Orhan Ergun 22 Comments

BGP route reflectors, used as an alternate method to full mesh IBGP, help in scaling.

BGP route reflector clustering is used to provide redundancy in a BGP RR design. BGP Route reflectors and its clients create a cluster.

In IBGP topologies, every BGP speaker has to be in a logical full mesh. However, route reflector is an exception.

IBGP router sets up BGP neighborship with only the route reflectors.

In this article, I will specifically mention the route reflector clusters and its design.

Some Terminology first :

Route Reflector Cluster ID has four-byte BGP attribute, and, by default, it uses a BGP router ID.

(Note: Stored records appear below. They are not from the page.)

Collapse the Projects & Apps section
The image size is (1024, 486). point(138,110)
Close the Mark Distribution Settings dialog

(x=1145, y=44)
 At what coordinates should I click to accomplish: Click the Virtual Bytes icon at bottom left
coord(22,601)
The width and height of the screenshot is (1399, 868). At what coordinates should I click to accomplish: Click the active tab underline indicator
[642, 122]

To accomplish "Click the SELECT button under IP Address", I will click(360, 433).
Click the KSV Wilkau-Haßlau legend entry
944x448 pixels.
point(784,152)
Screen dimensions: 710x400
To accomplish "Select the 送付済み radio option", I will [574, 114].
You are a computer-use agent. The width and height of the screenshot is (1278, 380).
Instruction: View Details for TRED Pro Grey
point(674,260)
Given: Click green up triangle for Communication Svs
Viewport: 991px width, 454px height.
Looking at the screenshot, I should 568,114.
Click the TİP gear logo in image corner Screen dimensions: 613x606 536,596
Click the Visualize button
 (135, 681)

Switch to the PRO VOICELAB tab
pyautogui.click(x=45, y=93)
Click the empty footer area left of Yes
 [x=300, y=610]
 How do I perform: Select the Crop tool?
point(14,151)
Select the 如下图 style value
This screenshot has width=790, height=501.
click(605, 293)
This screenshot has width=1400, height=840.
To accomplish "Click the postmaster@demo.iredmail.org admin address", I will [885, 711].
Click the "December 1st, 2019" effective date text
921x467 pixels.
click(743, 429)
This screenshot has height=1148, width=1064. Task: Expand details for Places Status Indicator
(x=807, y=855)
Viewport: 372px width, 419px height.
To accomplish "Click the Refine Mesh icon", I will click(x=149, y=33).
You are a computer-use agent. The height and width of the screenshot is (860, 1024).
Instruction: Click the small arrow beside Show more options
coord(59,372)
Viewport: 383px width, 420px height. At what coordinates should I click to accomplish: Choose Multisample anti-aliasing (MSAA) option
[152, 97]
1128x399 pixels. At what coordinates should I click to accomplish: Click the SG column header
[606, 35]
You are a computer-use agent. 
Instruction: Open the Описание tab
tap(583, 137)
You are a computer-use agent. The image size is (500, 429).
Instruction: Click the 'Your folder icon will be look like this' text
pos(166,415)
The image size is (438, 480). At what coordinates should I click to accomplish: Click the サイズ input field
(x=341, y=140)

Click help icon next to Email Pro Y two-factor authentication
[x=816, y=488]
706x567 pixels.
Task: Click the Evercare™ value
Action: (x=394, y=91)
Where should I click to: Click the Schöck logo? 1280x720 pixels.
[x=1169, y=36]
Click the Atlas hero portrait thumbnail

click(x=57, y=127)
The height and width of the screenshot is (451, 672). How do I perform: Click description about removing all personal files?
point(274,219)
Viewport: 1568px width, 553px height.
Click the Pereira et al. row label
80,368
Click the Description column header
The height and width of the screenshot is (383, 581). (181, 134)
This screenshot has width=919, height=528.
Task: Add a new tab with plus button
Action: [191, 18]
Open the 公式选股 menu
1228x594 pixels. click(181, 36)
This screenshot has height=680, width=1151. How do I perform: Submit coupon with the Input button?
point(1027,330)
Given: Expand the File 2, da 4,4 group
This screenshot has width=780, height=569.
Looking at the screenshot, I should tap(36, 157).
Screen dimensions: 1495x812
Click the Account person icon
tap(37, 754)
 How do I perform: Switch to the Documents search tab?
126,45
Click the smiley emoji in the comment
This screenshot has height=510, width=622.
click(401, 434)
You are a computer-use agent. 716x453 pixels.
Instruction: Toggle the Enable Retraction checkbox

If two routers share the same BGP cluster ID, they belong to the same cluster.

 

Before reflecting a route, route reflectors append its cluster ID to the cluster list. If the route is originated from the route reflector itself, then route reflector does not create a cluster list.

 

If the route is sent to EBGP peer, RR removes the cluster list information.

If the route is received from EBGP peer, RR does not create a cluster list attribute.

Cluster list is used for loop prevention by only the route reflectors. Route reflector clients do not use cluster list attribute, so they do not know to which cluster they belong.

 

If RR receives the routes with the same cluster ID, it is discarded.

Let’s start with the basic topology.

BGP Route Reflector Cluster Same CLuster ID

Figure-1  Route Reflector uses same cluster id

 

In the diagram shown above in fig.1, R1 and R2 are the route reflectors, and R3 and R4 are the RR clients. Both route reflectors use the same cluster ID.

Green lines depict physical connections. Red lines show IBGP connections.

Assume that we use both route reflectors as cluster ID 1.1.1.1 which is R1’s router ID.

R1 and R2 receive routes from R4.

R1 and R2 receive routes from R3.

Both R1 and R2 as route reflectors appends 1.1.1.1 as cluster ID attributes that they send to each other. However, since they use same cluster, they discard the routes of each other.

That’s why, if RRs use the same cluster ID, RR clients have to connect to both RRs.

In this topology, routes behind R4 is learned only from the R1-R4 direct IBGP session by the R1 (R1 rejects from R2). Of course, IGP path goes through R1-R2-R4, since there is no physical path between R1-R4.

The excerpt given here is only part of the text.